【涙腺崩壊】のび太『あれからもう10年か……』ドラえもんがいなくなってからののび太の成長、ドラえもんのその後が泣ける・・・
「お、おい!のび太!!」
ジャイアンの声に一度だけ足を止めたけど、そのまま会社を出ていった。何かから逃げるように。
家に帰った後、いつものように畳に寝転がった僕は、ジャイアンの言葉を思い出す。
(……これでいいのか、か……)
いいはずなんてない。出木杉に取られてもいいはずなんてない。ずっと一緒にいたんだ。

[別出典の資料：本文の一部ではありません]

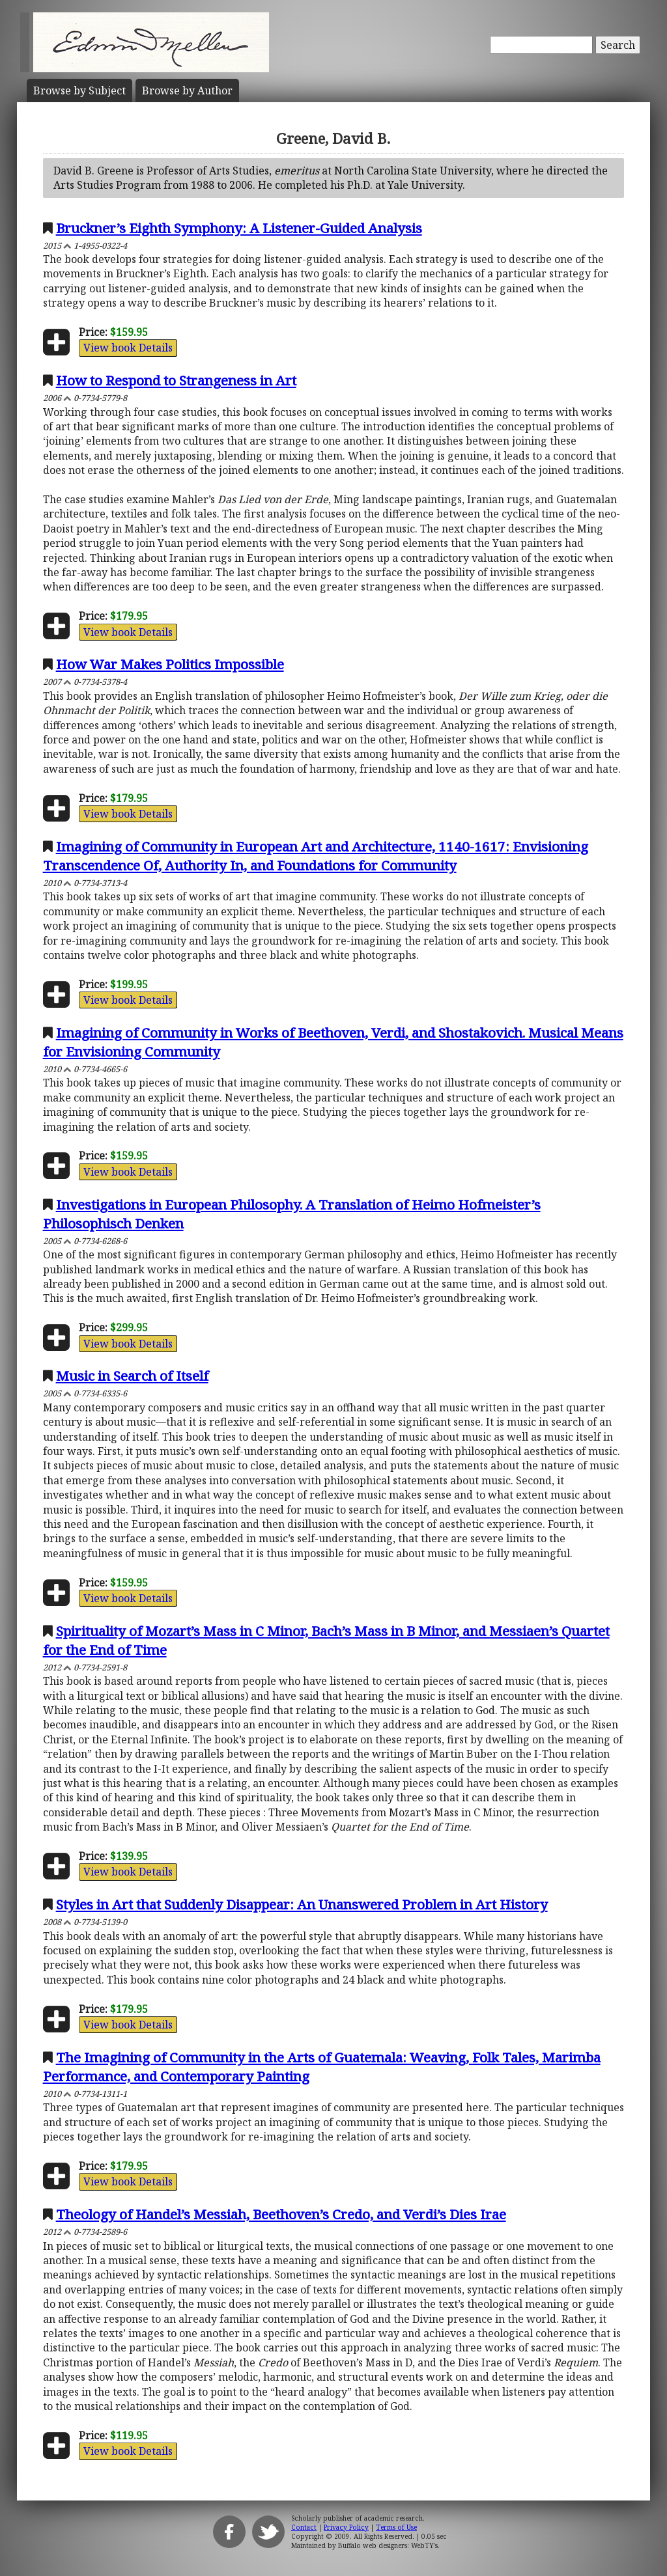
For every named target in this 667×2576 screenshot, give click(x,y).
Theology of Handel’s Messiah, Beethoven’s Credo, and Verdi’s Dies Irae (281, 2214)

ずっと、一緒になると思ってたんだ。
……だけど、実際は違っていた。しずかちゃんが女子高に進学してから、連絡を取る回数も極端に減った。高校を卒業すると、彼女は大学へ、僕は会社にそれぞれ通うようになり、連絡すらとらなくなっていた。
ごくたまに買い物に出かけたりはしていたが、しずかちゃんの仕事が忙しくなってからは、会うことはもちろん、話すことすらなくなった。
考えてみれば、しずかちゃんと疎遠になったきっかけは、中学を卒業したころかもしれない。
(……そういえば、ドラえもんがいなくなったのも、あの頃だったな……)
僕の脳裏には、セピア色の情景が甦っていた―――
――あの日僕は、進学先の調査票を片手に、家に急いで帰った。
『ドラえもん!!大変だよ!!しずかちゃんが女子高に―――!!』
……だが、僕の部屋には、誰もいなかった。